The work goes beyond the approach of focusing on the effects of a single crime, such as the crime of forced displacement, to show that many women and men have been exposed and subjected to more than one single or continued crime or violation throughout their lives, causing various types of harm to them and their families. The work also aims to show that the crime of forced displacement cannot be reduced to the effects of displacement and the forced exile to another place alone, but rather that it is a crime with multiple political dimensions on both the individual and collective level, a crime with dimensions and effects that cast a heavy shadow on the lives of its victims at every hour of every day. It is a crime that destroys the collective and individual memories of people and erases the history of the places they lived in and grew up in. It is a crime in which the perpetrators deprive their victims of the right of return, of property rights, including of homes, lands, and trees, and of their right to belong to a layered social fabric that resembles them and reflects the culture of its inhabitants, to a place in which they were destined to grow up, raise their children, grow old, and eventually be buried in.
The work also aims to remove the concept of abstraction, numbering, and grouping of victims.
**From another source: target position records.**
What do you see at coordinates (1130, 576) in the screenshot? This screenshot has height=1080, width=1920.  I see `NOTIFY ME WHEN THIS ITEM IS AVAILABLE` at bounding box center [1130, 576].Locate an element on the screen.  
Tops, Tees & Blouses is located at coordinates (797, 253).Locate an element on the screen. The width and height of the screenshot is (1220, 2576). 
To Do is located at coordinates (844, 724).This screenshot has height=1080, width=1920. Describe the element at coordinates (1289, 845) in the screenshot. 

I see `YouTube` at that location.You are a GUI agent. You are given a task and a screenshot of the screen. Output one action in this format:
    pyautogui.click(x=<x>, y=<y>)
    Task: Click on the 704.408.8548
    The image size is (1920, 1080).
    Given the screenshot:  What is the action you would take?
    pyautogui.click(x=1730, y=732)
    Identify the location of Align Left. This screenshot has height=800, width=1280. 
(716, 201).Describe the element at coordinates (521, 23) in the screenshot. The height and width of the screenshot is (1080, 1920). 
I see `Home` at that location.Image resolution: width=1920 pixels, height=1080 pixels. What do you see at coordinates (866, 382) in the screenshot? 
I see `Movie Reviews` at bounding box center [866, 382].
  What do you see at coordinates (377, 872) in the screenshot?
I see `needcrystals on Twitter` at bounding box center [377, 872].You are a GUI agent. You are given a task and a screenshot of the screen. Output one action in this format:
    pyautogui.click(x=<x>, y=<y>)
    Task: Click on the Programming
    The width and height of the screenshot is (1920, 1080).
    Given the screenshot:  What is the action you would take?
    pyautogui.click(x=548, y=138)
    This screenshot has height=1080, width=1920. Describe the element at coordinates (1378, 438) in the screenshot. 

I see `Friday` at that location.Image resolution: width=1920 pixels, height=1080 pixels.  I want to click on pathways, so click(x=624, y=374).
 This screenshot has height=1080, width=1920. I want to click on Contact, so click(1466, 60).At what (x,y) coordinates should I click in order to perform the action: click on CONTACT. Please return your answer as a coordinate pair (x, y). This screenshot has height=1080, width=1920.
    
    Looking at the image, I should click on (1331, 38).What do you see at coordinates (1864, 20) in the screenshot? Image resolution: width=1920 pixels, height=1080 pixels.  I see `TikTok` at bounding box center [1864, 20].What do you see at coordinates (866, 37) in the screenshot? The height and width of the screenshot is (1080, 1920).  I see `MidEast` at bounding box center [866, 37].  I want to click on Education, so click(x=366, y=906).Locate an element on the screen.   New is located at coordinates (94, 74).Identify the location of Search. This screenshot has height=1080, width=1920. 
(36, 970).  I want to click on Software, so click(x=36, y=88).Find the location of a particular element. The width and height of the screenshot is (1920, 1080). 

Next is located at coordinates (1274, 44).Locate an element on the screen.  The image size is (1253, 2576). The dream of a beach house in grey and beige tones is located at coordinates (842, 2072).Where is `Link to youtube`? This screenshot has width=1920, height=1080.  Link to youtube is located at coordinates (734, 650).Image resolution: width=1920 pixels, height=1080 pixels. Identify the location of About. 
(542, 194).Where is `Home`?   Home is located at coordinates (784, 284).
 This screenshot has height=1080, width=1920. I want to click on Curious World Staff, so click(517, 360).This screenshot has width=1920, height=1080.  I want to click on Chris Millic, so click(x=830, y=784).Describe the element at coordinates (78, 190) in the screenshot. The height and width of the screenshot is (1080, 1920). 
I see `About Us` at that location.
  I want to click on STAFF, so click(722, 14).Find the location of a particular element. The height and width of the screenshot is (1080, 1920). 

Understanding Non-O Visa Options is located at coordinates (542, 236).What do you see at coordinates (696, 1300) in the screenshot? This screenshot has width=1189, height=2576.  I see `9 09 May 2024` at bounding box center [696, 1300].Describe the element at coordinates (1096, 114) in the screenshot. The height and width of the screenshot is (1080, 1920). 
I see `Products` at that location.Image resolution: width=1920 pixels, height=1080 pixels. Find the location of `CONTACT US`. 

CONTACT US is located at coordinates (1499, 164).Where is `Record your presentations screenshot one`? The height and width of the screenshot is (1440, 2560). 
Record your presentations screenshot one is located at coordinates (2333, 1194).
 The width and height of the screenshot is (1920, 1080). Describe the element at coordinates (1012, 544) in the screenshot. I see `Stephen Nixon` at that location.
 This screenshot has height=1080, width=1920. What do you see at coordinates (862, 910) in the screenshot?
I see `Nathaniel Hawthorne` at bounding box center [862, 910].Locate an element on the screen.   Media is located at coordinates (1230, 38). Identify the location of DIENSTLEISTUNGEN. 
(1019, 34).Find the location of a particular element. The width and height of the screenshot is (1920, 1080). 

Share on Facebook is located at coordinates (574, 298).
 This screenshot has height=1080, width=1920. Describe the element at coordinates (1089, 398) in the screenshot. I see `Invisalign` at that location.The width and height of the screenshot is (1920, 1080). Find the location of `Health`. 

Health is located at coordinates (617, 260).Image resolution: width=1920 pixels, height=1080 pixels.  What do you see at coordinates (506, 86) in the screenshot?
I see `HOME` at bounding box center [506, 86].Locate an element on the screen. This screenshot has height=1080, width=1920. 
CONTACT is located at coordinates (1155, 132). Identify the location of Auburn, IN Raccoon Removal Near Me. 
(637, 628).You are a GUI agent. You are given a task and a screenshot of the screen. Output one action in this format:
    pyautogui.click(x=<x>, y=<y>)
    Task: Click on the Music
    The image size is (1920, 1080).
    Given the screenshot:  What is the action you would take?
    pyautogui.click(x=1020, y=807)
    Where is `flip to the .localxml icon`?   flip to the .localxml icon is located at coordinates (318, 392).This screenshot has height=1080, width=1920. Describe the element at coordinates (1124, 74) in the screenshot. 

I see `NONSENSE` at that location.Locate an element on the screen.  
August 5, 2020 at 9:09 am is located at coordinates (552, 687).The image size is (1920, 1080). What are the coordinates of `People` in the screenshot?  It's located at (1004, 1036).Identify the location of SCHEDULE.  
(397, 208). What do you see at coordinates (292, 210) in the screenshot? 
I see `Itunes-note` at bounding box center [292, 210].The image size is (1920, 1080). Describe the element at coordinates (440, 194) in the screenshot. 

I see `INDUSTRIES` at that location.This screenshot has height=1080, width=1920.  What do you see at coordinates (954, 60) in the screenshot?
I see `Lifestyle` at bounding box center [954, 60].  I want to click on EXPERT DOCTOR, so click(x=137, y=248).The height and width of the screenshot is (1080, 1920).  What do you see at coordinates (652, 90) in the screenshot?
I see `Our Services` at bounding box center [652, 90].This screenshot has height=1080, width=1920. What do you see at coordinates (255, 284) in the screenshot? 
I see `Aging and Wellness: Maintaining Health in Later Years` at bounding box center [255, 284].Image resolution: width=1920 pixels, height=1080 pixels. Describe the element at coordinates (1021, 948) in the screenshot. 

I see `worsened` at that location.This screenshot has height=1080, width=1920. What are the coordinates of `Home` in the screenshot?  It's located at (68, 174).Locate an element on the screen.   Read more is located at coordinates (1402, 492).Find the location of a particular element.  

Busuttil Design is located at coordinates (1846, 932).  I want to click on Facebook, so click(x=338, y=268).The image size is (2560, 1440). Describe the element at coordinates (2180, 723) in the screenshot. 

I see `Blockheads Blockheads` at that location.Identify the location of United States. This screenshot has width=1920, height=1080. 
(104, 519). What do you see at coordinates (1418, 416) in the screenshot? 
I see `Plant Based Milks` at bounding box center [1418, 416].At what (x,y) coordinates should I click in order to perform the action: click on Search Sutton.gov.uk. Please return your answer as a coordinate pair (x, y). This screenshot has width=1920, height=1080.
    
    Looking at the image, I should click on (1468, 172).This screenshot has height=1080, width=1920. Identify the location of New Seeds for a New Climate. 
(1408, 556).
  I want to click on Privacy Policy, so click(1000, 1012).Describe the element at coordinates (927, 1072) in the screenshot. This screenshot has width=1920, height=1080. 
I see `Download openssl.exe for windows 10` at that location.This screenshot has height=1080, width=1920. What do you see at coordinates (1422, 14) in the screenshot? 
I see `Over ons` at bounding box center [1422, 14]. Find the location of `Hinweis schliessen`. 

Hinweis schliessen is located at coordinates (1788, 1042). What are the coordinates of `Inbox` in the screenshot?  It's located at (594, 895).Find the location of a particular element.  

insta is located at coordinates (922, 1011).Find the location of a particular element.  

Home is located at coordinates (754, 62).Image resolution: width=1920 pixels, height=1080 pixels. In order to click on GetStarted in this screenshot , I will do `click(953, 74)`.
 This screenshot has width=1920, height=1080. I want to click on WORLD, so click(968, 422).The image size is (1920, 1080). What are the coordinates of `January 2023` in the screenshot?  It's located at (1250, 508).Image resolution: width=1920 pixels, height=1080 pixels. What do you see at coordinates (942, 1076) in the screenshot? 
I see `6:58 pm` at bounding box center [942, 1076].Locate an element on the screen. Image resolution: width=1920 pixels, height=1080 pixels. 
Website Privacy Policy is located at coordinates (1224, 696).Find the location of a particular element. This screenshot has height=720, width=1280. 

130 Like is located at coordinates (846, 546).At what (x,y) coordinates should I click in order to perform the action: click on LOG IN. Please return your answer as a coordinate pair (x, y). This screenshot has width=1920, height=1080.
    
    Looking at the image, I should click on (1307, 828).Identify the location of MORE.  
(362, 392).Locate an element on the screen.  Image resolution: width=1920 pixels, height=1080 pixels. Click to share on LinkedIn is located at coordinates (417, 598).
These women are not statistics, nor groups of individuals that can be systematically placed in categories. Each woman has her own story, experience, personality, dreams, reality, joys, hopes, and losses. The act of narration and remembrance is the guarantor of humanising numbers and documents, by bringing to life the personality of each woman and how she chose to live before suffering the losses of war and displacement. Reports and policies fail to mention such details, their writers rob us of the option to list them, considering it a waste of time and effort. Consequently, personal, collective, cultural, gender, and political factors that are important for achieving transformative and comprehensive justice and for finding solutions that suit their realities, requirements, and rights will always be absent from official platforms, on both local and international levels.